Report yanked versions of packages

[sebastianw]

Is your feature request related to a problem? Please describe.

My requirements.txt contained a yanked version of cryptography. pip-audit did not warn about this.

Describe the solution you'd like

If possible pip-audit should (maybe optionally) warn/report yanked package versions. pip itself already warns about it when installing the package:

WARNING: The candidate selected for download or install is a yanked version: 'cryptography' candidate (version 38.0.2 at https://files.pythonhosted.org/packages/56/1e/2ffbbdddfe17308511cb2e06ac8c5aced9391dd5eea339e330a204edac34/cryptography-38.0.2-cp36-abi3-manylinux_2_28_x86_64.whl#sha256=55974e634712f7d054886a754a10c67b58e6a9d1c6c3d0d1181919e7fb336d0e (from https://pypi.org/simple/cryptography/) (requires-python:>=3.6))
Reason for being yanked: Regression in OpenSSL.

Describe alternatives you've considered

I did not consider any alternatives as none were obvious to me at first glance.

Additional context

Thank you for this great tool.

[woodruffw]

Thanks for the report!

To clarify: you'd like pip-audit to warn you about package versions that don't have public vulnerabilities, but have been yanked by their maintainers? That seems like a reasonable addition to me; just wanted to make sure I understand.

[woodruffw]

Thinking out loud: we can do this via the PEP 503 API, since it includes a data-yanked member when a particular distribution has been yanked.

We might want to stuff this behind another auditing flag; something like --fail-on-yanked (which would in turn be implied by the pre-existing --strict, maybe?)

[sebastianw]

Thanks for the report!

To clarify: you'd like pip-audit to warn you about package versions that don't have public vulnerabilities, but have been yanked by their maintainers? That seems like a reasonable addition to me; just wanted to make sure I understand.

Yes, that is exactly what I want. 😃

[woodruffw]

Excellent, thanks for confirming 🙂

CC @di and @tetsuo-cpp any objections to this functionality? IMO we should put it behind a flag, but otherwise I think it's a good addition.

[di]

I think as long as this is opt-in, it's fine by me (since yanking does not necessarily mean there is a security issue, and this is primarily a security tool).

[woodruffw]

Yep, agreed about opt-in. I'll take a stab at this in a bit.

(Thinking about it more, IMO we shouldn't have --strict imply this, since --strict currently controls only dependency collection errors, and yanked release do not cause dependency collection problems.)
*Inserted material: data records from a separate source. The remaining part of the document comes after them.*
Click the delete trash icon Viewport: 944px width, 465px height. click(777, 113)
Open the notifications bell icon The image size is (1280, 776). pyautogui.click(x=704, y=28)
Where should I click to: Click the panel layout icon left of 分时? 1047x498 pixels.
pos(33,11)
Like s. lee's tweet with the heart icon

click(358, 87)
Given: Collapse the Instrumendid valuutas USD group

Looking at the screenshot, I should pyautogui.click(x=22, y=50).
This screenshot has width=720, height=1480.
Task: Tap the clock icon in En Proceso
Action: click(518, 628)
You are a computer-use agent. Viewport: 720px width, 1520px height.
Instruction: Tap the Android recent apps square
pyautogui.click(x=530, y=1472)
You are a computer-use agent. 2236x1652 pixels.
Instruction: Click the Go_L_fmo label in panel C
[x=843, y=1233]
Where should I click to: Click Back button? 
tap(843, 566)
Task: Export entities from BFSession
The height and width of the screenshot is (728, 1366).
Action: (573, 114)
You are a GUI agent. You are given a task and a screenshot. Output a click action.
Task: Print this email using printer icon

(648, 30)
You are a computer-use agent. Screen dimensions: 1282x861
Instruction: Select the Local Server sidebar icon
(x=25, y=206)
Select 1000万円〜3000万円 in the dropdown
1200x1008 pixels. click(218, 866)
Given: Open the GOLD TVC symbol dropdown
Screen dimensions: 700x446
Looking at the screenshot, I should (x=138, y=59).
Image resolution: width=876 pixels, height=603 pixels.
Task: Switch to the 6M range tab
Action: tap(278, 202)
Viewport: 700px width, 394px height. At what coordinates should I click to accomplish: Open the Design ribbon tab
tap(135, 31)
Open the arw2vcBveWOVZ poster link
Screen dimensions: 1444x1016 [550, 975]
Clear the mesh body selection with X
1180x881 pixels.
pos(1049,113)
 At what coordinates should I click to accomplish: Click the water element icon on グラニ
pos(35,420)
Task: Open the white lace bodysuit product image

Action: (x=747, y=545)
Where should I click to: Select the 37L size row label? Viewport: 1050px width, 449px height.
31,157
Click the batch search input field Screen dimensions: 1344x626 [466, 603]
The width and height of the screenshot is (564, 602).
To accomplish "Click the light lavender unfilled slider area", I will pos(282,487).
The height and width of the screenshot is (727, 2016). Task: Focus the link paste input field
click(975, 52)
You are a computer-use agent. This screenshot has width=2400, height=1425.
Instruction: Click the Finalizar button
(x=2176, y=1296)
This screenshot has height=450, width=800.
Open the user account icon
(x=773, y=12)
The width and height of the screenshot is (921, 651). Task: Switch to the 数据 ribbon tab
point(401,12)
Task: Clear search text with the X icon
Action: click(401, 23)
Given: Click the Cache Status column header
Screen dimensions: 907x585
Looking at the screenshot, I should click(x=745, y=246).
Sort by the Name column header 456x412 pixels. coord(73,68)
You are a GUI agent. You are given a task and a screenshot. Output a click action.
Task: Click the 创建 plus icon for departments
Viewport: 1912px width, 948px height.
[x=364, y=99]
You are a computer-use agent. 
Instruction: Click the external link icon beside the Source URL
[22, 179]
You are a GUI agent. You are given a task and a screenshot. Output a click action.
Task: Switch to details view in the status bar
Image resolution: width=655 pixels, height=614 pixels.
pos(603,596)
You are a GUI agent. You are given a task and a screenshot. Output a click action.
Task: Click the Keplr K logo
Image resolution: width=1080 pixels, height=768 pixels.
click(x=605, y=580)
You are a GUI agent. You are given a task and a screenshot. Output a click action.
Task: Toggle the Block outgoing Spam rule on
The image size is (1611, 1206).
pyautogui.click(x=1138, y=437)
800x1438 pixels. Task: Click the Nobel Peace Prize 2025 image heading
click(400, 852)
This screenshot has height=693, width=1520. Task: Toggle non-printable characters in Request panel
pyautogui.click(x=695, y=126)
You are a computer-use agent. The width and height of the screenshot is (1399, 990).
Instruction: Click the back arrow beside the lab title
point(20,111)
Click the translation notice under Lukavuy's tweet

Edit: Hmm, it's not 100% clear where this should go in pip-audit -- not all dependency sources hit PyPI so it doesn't make sense to put it there, and it doesn't exactly fit into the service/auditing phase either.

Edit 2: The data model is also a little murky here: individual distributions are marked as yanked, despite "yanking" being a thing that happens to entire versions. Actually, never mind, the JSON API shows a top-level yanked key for the release.

[woodruffw]

I took an initial stab at this (https://github.com/pypa/pip-audit/compare/ww/yanked), but a couple of issues arose:

• If we change the return type of our audit steps from Tuple[Dependency, List[VulnerabilityResult] to something like Tuple[Dependency, Yanked, List[VulnerabilityResult], we lose the (trivial) ability to turn the full audit into a mapping of Dependency => [VulnerabilityResult] via dict(...). This isn't a huge deal, but it produces a lot of code churn (especially in the unit tests).

• The data model still isn't ideal here: I'm doing a check for "yanked" status in the PyPI vulnerability source since that's the easiest place to get it, but conceptually it belongs in dependency resolution. However, putting it there would require us to add additional network calls for some dependency resolvers (e.g. we'd have to check the simple respository API even when a requirements file is fully hashed and resolved).